La música es un elemento fundamental en estas competiciones. Ha ido evolucionando desde la música negra, el R&B, la música disco hasta el rap. Música muy rítmica y frenética que se mezcla con los comentarios de los animadores. Work This Pussy, de Ellis D, y Cunty, de Kevin Aviance, son dos temas clásicos. Actualmente, los certámenes están copados por DJs con nuevas formas de music house y electronic dance music. El fenómeno también ha dado lugar a cantantes hip hop queer con Cakes da Killa.
La cultura ballroom no la podemos desvincular de la cultura hip hop surgida de los blocks parties reivindicativos que se organizaban los barrios del Bronx y Harlem a finales de los años 70. Podemos afirmar que el hip hop con sus b-boys, breakers i MCs, tiene un desarrollo paralelo a los balls. Ambas culturas marginales, con sus propias características, forman parte de un mismo relato reivindicativo y racializado en el que también se incluye el Street Art que nace esos mismos años en Nueva York, cuando una serie de adolescentes, en buena parte afroamericanos y latinos racializados, empezaron a escribir sus nombres y frases reivindicativas en las paredes de los edificios de sus barrios y que, en algunos casos, dieron lugar a los writers, tan significativos en el hip hop, que incluso llegaron a pintar vagones de tren, autobuses y camiones. Todos estos movimientos culturales surgieron tras la guerra del Vietnam y alcanzaron su zénit durante la presidencia de Ronald Reagan con el objetivo de protestar contra sus políticas sociales, económicas y militares. Unos movimientos culturales que contrapusieron conceptos como outsider e insider, dentro y fuera, centro y periferia, integrados y marginales, a los que no se les ha prestado la importancia requerida en los estudios culturales. Un fenómeno con multitud de capas que llegó a Europa a través de los barrios periféricos de las grandes ciudades con embolsamientos de población migrante, como las banlieues parisinas.
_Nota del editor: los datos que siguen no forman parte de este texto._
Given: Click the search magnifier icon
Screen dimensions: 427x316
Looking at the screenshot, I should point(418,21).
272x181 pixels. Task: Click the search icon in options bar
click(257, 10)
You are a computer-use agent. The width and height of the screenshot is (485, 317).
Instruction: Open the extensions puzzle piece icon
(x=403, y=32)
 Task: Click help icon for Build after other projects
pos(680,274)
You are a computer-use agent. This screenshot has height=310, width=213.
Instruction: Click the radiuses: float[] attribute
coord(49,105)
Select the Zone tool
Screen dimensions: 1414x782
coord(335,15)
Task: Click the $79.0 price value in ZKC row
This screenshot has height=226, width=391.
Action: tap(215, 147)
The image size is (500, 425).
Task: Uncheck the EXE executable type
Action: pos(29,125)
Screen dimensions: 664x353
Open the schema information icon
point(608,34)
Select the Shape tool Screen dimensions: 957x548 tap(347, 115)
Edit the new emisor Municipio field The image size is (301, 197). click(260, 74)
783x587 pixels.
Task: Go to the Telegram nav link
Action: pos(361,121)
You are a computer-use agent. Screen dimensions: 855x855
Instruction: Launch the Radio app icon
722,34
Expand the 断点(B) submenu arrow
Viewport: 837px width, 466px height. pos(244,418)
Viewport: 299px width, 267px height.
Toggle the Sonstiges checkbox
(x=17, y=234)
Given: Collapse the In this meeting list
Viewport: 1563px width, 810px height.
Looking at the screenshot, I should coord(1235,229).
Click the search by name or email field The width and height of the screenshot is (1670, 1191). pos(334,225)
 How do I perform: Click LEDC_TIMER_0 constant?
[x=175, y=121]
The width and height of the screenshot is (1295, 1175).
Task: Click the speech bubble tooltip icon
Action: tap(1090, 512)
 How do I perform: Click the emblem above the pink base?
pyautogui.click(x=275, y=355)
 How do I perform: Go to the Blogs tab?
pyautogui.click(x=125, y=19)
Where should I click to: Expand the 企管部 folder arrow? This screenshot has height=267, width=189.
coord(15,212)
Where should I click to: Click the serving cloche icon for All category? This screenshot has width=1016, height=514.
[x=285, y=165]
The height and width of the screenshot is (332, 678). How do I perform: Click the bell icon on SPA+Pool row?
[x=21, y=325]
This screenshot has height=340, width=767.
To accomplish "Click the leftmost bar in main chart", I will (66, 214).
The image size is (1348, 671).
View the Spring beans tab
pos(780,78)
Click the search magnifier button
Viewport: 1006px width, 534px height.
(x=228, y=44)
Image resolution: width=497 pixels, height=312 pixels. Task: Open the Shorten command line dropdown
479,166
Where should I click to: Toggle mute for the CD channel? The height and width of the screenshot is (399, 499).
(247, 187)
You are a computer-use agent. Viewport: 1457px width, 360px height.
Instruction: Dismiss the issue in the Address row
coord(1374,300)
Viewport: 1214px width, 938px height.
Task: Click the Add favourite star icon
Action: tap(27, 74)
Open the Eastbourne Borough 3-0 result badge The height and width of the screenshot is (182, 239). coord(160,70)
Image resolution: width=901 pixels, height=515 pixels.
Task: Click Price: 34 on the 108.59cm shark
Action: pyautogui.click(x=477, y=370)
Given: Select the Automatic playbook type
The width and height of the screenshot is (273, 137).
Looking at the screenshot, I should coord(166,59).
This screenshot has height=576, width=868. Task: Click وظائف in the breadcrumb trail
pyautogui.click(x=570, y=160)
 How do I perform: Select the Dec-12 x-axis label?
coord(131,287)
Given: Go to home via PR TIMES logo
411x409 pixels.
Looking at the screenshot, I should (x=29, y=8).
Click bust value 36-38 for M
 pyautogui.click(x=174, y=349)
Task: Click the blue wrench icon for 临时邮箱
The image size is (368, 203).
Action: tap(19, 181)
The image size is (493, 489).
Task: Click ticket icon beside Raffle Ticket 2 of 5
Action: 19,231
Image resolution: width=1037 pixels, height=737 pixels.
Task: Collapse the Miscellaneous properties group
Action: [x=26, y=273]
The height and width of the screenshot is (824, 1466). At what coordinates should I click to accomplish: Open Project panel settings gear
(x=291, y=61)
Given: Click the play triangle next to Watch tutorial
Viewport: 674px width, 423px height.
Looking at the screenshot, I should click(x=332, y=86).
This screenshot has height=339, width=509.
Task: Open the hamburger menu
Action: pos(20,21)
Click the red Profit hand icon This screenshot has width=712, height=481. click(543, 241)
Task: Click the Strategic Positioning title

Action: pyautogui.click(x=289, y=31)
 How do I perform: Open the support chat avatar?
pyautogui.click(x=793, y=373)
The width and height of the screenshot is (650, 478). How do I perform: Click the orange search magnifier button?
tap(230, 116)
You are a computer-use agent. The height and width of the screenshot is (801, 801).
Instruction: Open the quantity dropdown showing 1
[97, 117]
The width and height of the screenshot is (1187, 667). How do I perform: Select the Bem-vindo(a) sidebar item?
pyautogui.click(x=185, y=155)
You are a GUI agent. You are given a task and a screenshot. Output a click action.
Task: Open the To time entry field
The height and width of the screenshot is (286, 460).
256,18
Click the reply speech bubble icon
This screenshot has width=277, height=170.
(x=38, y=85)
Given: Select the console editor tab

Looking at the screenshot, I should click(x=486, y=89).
Poco a poco la cultura ballroom ha sido estetizada con la consiguiente pérdida de contenido, aunque mantiene aspectos racializados y una fuerte carga política. Vale la pena comparar Paris Is Burning, realizada en 1990, con POSE (2018) para comprobar cómo se ha banalizado este fenómeno cultural y reivindicativo con el paso del tiempo. No obstante, la cultura trans y LGTBIQ+ sigue levantando ampollas y generando polémicas. No olvidemos el revuelo mediático que se produjo en los pasados Juegos Olímpicos de París por la elección de la drag Miss Martini como una de las portadoras de la antorcha olímpica o la performance titulada La última cena que contó con la participación del conocido cantante Philippe Katerine y la Dj Barbara Butch, incendiando las redes sociales. Polémicas que, con las políticas homófobas y tránsfobas campando a sus anchas por medio mundo, influyen en la opinión pública y empiezan a ser preocupantes por la amenaza que suponen para la pérdida de los derechos LGTBIQ+ y trans que tanto han costado conseguir. Aviso a navegantes demócratas.